Language Grammar Symbols Calls Imports Entry points Data flow Patterns
Java tree-sitter-java Yes Yes Yes Yes Yes Yes
Go tree-sitter-go Yes Yes Yes Yes Yes Yes
Python tree-sitter-python Yes Yes Yes Yes Yes Yes
TypeScript tree-sitter-typescript Yes Yes Yes Yes Yes Yes
C# tree-sitter-c-sharp Yes Yes Yes Yes Yes Yes
Ruby tree-sitter-ruby Yes Yes Yes Yes Yes Yes
PHP tree-sitter-php Yes Yes Yes Yes Yes Yes
Terraform (HCL) tree-sitter-hcl Yes - Yes - Yes Yes

Each column in the table above represents a category of intelligence the indexer extracts:

  • Symbols - Named code elements: functions, methods, classes, interfaces, structs, constants, types, and other declarations. Each symbol includes its fully qualified name (FQN), location, visibility, and documentation.

  • Calls - Function and method invocations, including method dispatch through interfaces. These form the call graph in the knowledge graph.

  • Imports - Module, package, and file import relationships. Import edges are used by framework analyzers to detect framework usage and by dependency analysis tools.

  • Entry points - External interfaces into the codebase: HTTP route handlers, message consumers, CLI commands, event listeners, and scheduled tasks.

  • Data flow - How data moves through function parameters, return values, and assignments. Used to trace the path of a value through the system.

  • Patterns - Framework usage patterns, design patterns, and anti-patterns detected in the code. Includes things like singleton implementations, repository patterns, and dependency injection usage.

The indexer uses a multi-step hierarchy to determine how to process each file:

  1. Shebang line - A #!/usr/bin/env python3 header overrides the file extension. This handles scripts with no extension or mismatched extensions.

  2. Exact filename match - Recognized filenames like Makefile, Dockerfile, Jenkinsfile, Procfile, and pom.xml are routed to the appropriate analyzer regardless of extension.

  3. Extension match - Standard file extensions (.java, .go, .py, .ts, .cs, .rb, .php, .tf) select the language analyzer.

  4. Path pattern match - Files matching path patterns like .github/workflows/*.yml are classified by their location in the repository.

  5. Content sniffing - YAML files are classified by their top-level keys. SQL files are checked for DDL statements (CREATE TABLE, ALTER TABLE).

  6. go-enry fallback - The go-enry library provides a final classification based on heuristics.

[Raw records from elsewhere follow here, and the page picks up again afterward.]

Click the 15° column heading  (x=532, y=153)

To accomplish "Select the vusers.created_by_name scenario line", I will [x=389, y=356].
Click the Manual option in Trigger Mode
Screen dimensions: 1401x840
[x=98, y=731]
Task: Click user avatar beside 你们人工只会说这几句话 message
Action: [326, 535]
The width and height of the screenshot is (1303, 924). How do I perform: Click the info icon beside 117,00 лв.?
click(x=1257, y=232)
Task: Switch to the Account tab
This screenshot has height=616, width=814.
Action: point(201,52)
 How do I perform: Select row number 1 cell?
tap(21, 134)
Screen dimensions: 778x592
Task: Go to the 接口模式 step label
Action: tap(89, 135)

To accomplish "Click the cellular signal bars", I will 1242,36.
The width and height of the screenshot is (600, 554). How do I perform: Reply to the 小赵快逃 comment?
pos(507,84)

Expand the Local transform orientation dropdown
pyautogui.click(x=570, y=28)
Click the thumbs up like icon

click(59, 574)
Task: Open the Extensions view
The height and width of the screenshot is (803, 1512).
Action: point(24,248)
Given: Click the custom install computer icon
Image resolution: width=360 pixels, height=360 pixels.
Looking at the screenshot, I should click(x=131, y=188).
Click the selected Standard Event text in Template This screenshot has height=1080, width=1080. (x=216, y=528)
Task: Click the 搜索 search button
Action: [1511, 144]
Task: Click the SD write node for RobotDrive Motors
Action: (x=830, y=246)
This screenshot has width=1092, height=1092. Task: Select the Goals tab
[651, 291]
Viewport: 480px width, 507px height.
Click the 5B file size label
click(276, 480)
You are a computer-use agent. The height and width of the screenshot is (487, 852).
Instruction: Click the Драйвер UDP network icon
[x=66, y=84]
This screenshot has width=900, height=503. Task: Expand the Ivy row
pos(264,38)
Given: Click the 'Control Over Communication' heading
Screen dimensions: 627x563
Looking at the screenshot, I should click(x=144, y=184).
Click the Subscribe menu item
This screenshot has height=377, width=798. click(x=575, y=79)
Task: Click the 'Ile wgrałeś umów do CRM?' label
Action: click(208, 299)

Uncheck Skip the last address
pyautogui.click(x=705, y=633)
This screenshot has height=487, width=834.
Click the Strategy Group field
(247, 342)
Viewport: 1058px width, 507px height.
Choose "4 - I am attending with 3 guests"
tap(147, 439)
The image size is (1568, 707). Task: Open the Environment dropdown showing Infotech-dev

  7. Text analyzer fallback - Files that do not match any tree-sitter grammar are passed to text analyzers for structured extraction.

Some files carry valuable intelligence but have no tree-sitter grammar. The indexer includes dedicated text analyzers for these formats:

File type Analyzer What it extracts
OpenAPI/Swagger (YAML/JSON) openapi API endpoints, request/response schemas, authentication requirements
SQL DDL files sqlddl Table definitions, column types, constraints, indexes, foreign keys
Maven pom.xml maven Project dependencies, build plugins, module structure
Java .properties files properties Configuration keys, values, and which files define or consume them

Text analyzers produce the same IndexOutput as language analyzers and follow the same batch upload path.

Before any analysis, the indexer filters out files that provide no code intelligence value. This keeps indexing fast and avoids noise in search results.

Dependency directories - node_modules/, vendor/, target/, .gradle/, Pods/, and similar package manager output.

Build artifacts - dist/, build/, out/, .next/, bin/, obj/, and compiled output directories.

Binary extensions - .class, .jar, .dll, .so, .wasm, .png, .jpg, .woff2, and other non-text formats.

Lock files - package-lock.json, yarn.lock, go.sum, Cargo.lock, Gemfile.lock, and other dependency lock files.

Secrets - .env, .env.*, .pem, .key, .crt, and other files that may contain credentials.

IDE and OS files - .vscode/, .idea/, .DS_Store, .cache/, coverage/, and editor/OS metadata.

All exclusion patterns use O(1) map lookups by directory name, file extension, or exact filename. To see the full list of patterns, refer to the source in indexer/internal/pipeline/exclusions.go.